> _EXERCISE DIRECTIONS_
What do the lines say, reproduced word for word, from the first of the entries below through the line bearing "Damen G-​String Schwarz"?

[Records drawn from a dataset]
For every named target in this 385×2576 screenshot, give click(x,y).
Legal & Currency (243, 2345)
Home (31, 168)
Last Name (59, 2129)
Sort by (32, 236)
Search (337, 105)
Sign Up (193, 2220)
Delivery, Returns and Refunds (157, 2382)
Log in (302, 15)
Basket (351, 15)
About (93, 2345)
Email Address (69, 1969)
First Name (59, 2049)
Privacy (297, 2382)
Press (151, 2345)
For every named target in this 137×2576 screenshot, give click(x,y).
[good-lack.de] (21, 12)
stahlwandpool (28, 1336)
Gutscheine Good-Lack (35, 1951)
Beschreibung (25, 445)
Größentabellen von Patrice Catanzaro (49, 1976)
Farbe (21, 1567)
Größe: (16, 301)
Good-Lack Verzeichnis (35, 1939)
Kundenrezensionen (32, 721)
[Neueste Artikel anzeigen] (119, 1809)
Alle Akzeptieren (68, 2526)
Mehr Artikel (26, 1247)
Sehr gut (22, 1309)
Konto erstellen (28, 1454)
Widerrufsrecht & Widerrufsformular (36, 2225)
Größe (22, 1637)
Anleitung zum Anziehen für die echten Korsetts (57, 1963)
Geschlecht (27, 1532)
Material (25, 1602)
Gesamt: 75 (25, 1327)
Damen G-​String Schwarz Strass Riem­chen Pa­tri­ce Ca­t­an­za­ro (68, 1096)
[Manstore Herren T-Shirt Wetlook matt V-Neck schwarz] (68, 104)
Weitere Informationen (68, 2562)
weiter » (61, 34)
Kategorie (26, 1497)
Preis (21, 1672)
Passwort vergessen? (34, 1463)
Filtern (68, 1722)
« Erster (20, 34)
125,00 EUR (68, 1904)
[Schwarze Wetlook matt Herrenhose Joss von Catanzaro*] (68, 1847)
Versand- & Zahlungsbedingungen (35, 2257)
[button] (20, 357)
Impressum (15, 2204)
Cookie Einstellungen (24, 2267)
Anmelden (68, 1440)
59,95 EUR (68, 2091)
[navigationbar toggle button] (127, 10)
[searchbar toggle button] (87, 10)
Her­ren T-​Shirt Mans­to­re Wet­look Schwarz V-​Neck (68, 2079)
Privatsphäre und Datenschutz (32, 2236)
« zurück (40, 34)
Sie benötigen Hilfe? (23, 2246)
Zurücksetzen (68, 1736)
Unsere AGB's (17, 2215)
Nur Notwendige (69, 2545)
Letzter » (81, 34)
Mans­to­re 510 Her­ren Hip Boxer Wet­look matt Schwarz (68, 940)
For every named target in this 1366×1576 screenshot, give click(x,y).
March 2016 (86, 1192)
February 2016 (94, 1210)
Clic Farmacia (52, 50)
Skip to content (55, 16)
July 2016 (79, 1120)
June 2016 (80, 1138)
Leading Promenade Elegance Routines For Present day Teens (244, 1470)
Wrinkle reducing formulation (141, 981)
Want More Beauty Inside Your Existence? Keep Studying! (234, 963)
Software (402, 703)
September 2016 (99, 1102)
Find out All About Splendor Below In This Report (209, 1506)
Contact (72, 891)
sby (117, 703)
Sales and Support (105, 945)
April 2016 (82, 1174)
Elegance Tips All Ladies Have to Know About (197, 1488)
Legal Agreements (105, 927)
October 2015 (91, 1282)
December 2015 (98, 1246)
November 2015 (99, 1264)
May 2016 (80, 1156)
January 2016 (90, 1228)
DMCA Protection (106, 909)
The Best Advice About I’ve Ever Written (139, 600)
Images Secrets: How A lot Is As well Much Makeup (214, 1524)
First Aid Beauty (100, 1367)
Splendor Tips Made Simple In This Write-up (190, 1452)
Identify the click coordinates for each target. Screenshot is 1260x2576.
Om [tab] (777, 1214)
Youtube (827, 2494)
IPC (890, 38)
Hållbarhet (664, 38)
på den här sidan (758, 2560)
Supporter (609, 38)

> _ANSWER BOX_
For every named target in this 385×2576 screenshot, give click(x,y).
Legal & Currency (243, 2345)
Home (31, 168)
Last Name (59, 2129)
Sort by (32, 236)
Search (337, 105)
Sign Up (193, 2220)
Delivery, Returns and Refunds (157, 2382)
Log in (302, 15)
Basket (351, 15)
About (93, 2345)
Email Address (69, 1969)
First Name (59, 2049)
Privacy (297, 2382)
Press (151, 2345)
For every named target in this 137×2576 screenshot, give click(x,y).
[good-lack.de] (21, 12)
stahlwandpool (28, 1336)
Gutscheine Good-Lack (35, 1951)
Beschreibung (25, 445)
Größentabellen von Patrice Catanzaro (49, 1976)
Farbe (21, 1567)
Größe: (16, 301)
Good-Lack Verzeichnis (35, 1939)
Kundenrezensionen (32, 721)
[Neueste Artikel anzeigen] (119, 1809)
Alle Akzeptieren (68, 2526)
Mehr Artikel (26, 1247)
Sehr gut (22, 1309)
Konto erstellen (28, 1454)
Widerrufsrecht & Widerrufsformular (36, 2225)
Größe (22, 1637)
Anleitung zum Anziehen für die echten Korsetts (57, 1963)
Geschlecht (27, 1532)
Material (25, 1602)
Gesamt: 75 (25, 1327)
Damen G-​String Schwarz Strass Riem­chen Pa­tri­ce Ca­t­an­za­ro (68, 1096)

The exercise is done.